Your goal: Send back the line that contains "Viewport: 864px width, 639px" and all lines following it through the end of the data below, exactly, omitting pictures.

Input data:
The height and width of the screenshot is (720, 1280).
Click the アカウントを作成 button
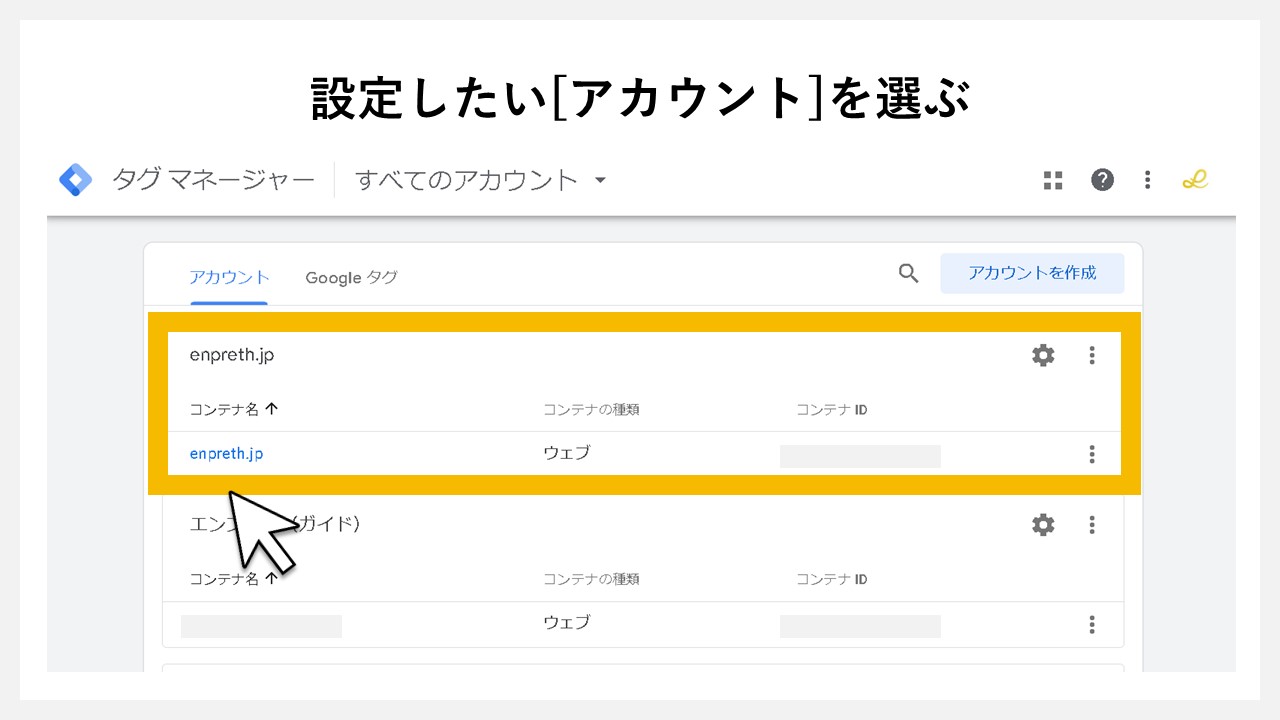[x=1032, y=273]

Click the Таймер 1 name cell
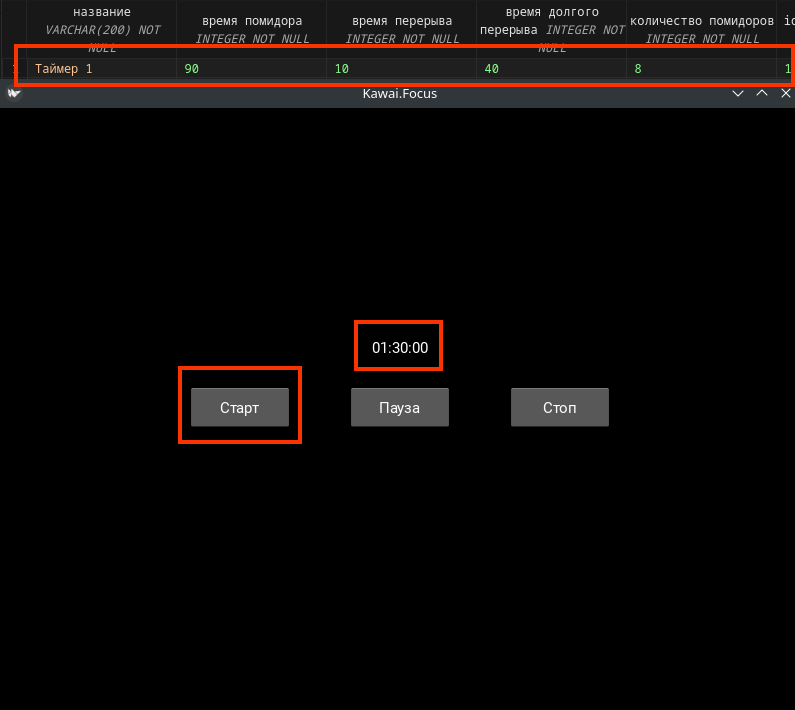(102, 69)
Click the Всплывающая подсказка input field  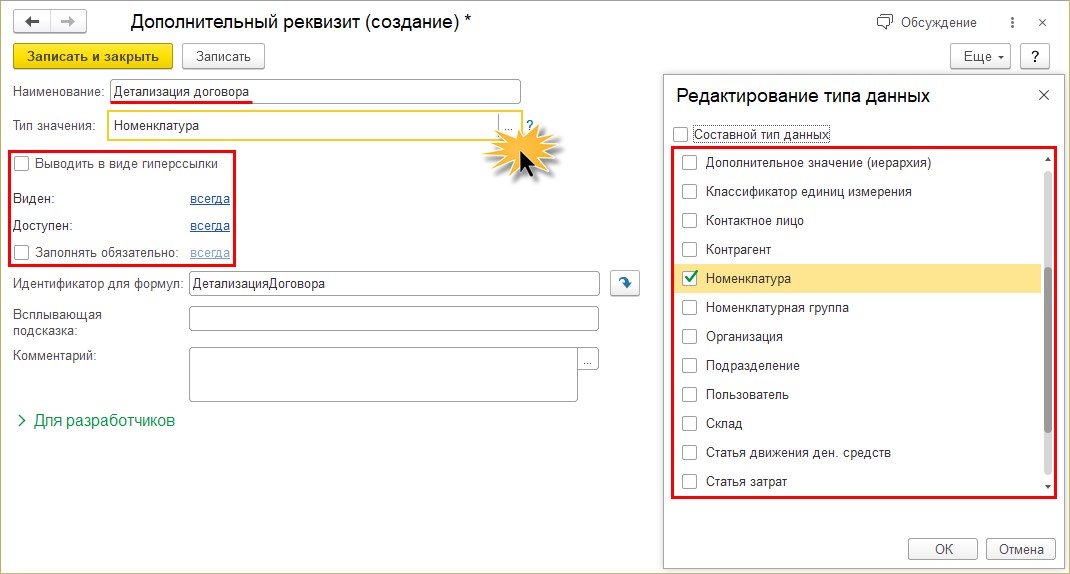[393, 318]
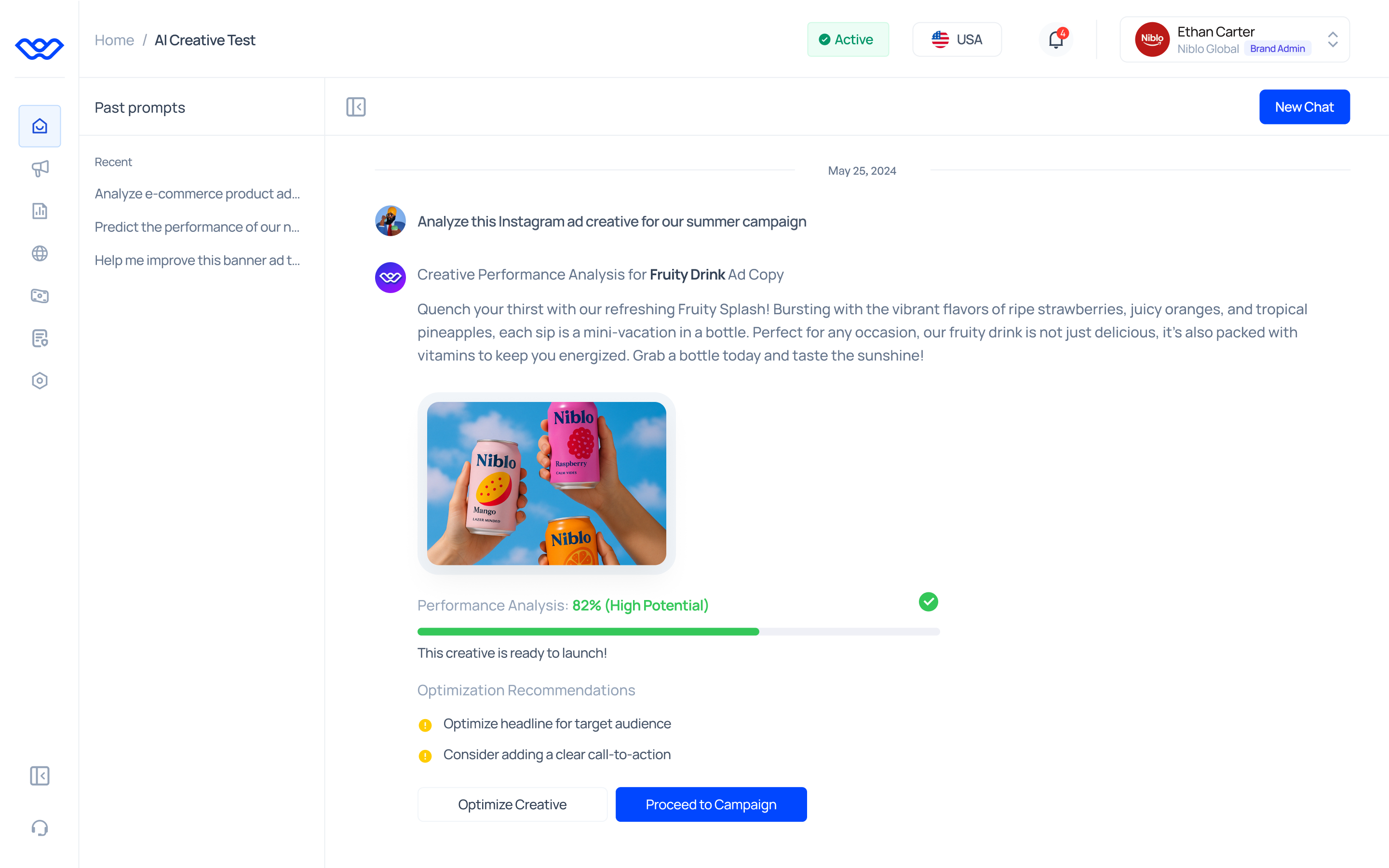Image resolution: width=1389 pixels, height=868 pixels.
Task: Toggle the Active status badge
Action: tap(848, 40)
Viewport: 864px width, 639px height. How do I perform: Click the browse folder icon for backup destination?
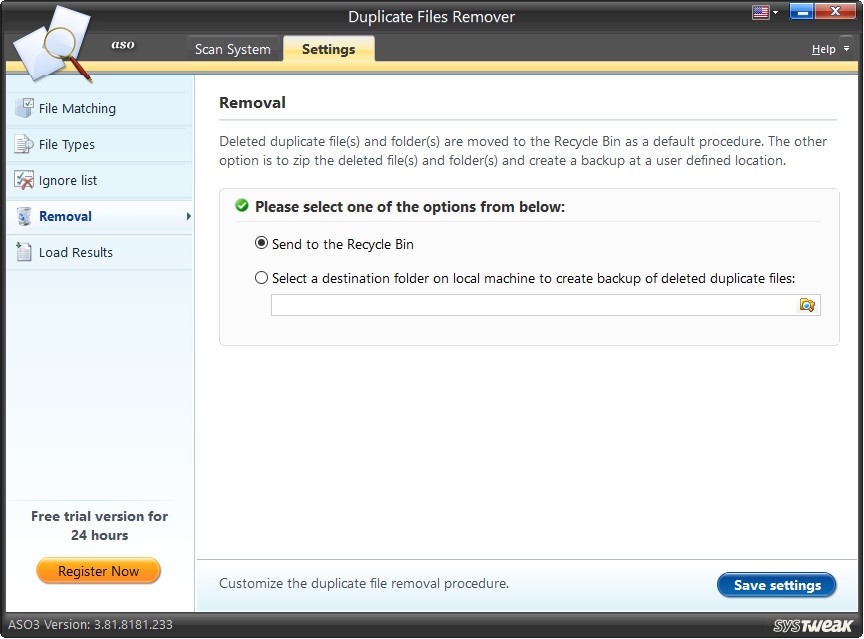coord(807,305)
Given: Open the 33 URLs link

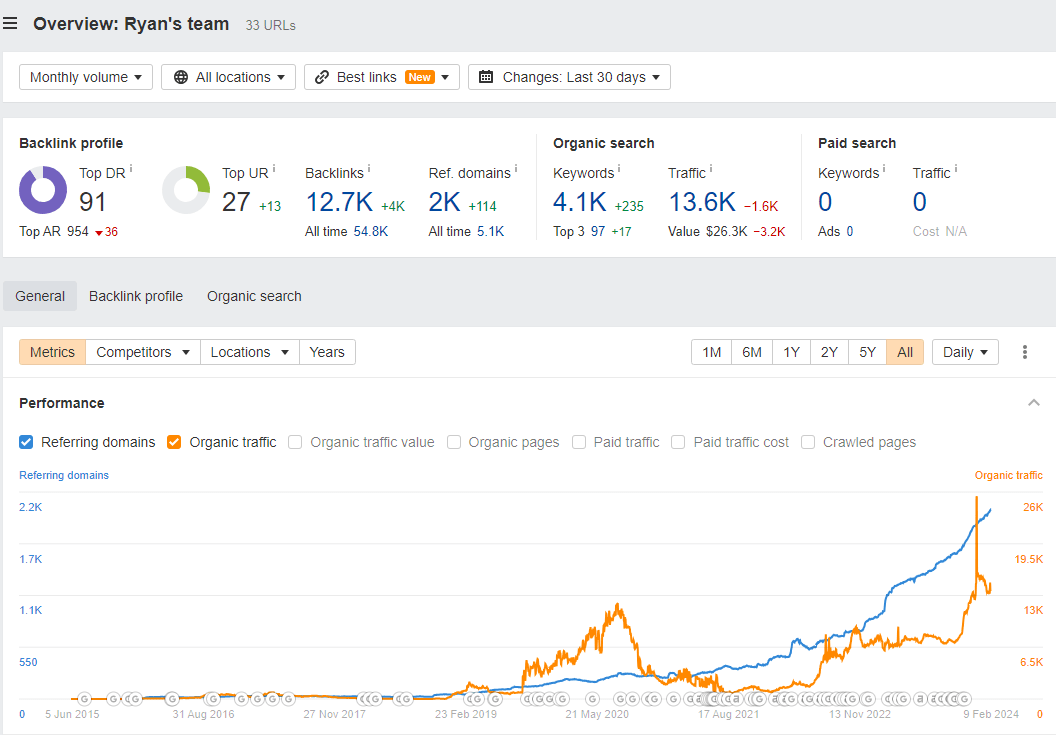Looking at the screenshot, I should point(269,24).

Solution:
Viewport: 864px width, 639px height. How do I perform: Click the browse folder icon for backup destination?
coord(807,305)
Given: Open the 33 URLs link

Looking at the screenshot, I should point(269,24).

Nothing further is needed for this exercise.